ITIL 4 and Cloud: The Service Continuity Management Practice

The ITIL 4 service continuity management practice

Here’s how the ITIL 4 Foundation Edition describes the purpose of the service continuity management practice “…to ensure that the availability and performance of a service are maintained at sufficient levels in case of a disaster. The practice provides a framework for building organizational resilience with the capability of producing an effective response that safeguards the interests of key stakeholders and the organization’s reputation, brand, and value-creating activities.”

ITIL 4 continues to say that “Service continuity management supports an overall business continuity management (BCM) and planning capability by ensuring that IT and services can be resumed within required and agreed business timescales following a disaster or crisis. It is triggered when a service disruption or organizational risk occurs on a scale that is greater than the organization’s ability to handle it with normal response and recovery practices such as incident and major incident management. An organizational event of this magnitude is typically referred to as a disaster.”

For example, a cyber-attack such as a Distributed Denial of Service (DDoS) attack can disrupt a business’s processing of transactions – causing significant customer unhappiness and brand damage. Or a cyber-attack such as someone gaining unauthorized access to a corporate system and then irretrievably deleting business data – a crippling event for an organization. The speed with which an organization can get back up and running when faced with such attacks is just one example of effective service continuity management.

How service continuity management works in the cloud

Businesses of all sizes are using cloud to enable faster disaster recovery of their critical IT systems – importantly, without incurring the infrastructure expense of a second physical site. The leading clouds support many disaster recovery architectures, from those built for smaller workloads to enterprise solutions that enable rapid failover at scale. AWS, for example, provides a set of cloud-based disaster recovery services that enable fast recovery of both your IT infrastructure and data.

Leading cloud service providers, such as AWS, also have built-in durability of data and availability of systems in the fabric of their cloud. For example:

  • Data in storage services like S3 are triple-replicated (among other features) to give eleven-nines of durability (to protect against the cloud losing your data). They also give cloud customers a list of features to prevent humans from deleting data – such as requiring users to use multi-factor authentication to delete data. Plus, never actually deleting data and just marking it as deleted (and it’s therefore recoverable).
  • Each AWS region has three geographically separated availability zones (AZs). These are connected via private, high-speed, high-bandwidth fiber that’s so fast you can spread a Microsoft SQL Server database across two AZs and the latency is so low that the database thinks all nodes are next to each other in the same datacenter.

Cloud features such as AZs tend to be unique to the leaders in the cloud marketplace because of the cost and complexity of providing them. More importantly, few, if any, enterprises can build these themselves – which is why cloud democratizes access to things that “normal enterprises” cannot otherwise afford.

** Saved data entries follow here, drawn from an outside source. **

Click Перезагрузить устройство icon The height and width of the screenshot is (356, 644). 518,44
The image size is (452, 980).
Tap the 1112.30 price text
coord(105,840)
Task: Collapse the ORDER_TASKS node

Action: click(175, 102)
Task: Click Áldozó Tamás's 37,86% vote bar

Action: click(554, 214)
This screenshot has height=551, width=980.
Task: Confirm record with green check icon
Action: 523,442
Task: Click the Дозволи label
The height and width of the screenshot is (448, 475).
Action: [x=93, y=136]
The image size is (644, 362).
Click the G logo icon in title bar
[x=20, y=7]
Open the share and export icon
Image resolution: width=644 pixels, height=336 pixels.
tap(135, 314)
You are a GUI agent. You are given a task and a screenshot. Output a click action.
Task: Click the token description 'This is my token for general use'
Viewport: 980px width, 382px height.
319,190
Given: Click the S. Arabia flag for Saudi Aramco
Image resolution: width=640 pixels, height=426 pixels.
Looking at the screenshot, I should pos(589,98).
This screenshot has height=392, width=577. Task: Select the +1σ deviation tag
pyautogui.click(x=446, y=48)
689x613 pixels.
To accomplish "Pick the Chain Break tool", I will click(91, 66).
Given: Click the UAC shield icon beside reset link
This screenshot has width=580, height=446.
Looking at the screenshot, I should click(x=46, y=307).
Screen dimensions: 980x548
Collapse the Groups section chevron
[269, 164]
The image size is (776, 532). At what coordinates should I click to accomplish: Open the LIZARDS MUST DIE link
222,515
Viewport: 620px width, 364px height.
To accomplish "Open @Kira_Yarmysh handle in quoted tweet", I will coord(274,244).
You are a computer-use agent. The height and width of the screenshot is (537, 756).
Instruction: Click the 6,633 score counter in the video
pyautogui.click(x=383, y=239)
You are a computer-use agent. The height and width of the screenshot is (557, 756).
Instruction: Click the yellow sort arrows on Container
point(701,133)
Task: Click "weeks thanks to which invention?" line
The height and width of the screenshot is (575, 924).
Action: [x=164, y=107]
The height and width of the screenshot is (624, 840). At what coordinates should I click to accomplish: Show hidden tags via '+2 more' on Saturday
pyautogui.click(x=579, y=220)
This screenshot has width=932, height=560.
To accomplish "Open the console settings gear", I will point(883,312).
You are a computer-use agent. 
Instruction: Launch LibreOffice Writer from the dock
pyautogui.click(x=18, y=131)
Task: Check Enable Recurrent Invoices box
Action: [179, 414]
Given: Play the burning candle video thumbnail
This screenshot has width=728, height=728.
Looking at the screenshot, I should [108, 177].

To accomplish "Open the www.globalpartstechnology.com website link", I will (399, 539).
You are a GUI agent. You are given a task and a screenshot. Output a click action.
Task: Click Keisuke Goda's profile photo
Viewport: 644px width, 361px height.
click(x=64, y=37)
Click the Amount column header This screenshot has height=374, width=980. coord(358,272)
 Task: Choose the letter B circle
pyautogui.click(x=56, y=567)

Other examples are using cloud network features such as protection against DDoS attacks through the cloud service provider’s massive global network.

Another way that cloud helps with disaster avoidance and recovery is through the use of application architectures that let applications and data be replicated and stretched across multiple regions with architectures like Pilot Light. This is where a minimal standby application instance runs at a low cost in another region, ready to take over should the active region fail. Within minutes of a disaster event in the active region, the “pilot light” can be grown into a fully running system taking full production load.

The top cloud services providers have, of course, had outages of some services and regions but have yet to have a disaster. There are fears that leaders like AWS are “too big to fail” but the cost and complexity of replicating an AWS-based system to another cloud is often beyond the reach and resources of enterprises who also judge the risk too low against those costs.

Cloud dos and don’ts for service continuity management

The following dos and don’ts are general guidelines for great service continuity management in the cloud:

Do:

  • Understand the employed cloud services in terms of Recovery Time Objective and Recovery Point Objective. For example, cloud database backups and snapshots may need tuning to meet the objectives.
  • Use all the data features related to disaster, from backups to snapshots to archiving, encryption (at-rest and in-transit), and multi-factor authentication to avoid data deletion.
  • Backup and keep a backup of data outside the cloud, in another cloud or on-premises.
  • Restore. Be able to rebuild a system at a press of a button using solutions like Pilot Light and high levels of automation.
  • Test disaster recovery at low cost using the elasticity and agility of the cloud.

Don’t:

  • Miss out on the in-built AWS features. Too many people fail to enable the basic features here such as database high availability across two AZs – which only requires a checkbox selection.
  • Lift-and-shift non-cloud practices onto the cloud. For example, don’t build duplicate, redundant, standby systems that burn cash while remaining unused. Instead, leverage the elasticity of the cloud.

The cloud brings an effective service continuity management practice within the reach of everyone. By understanding the service continuity features of leading clouds such as AWS, an ITSM practitioner can appreciate how this practice can be improved by using cloud.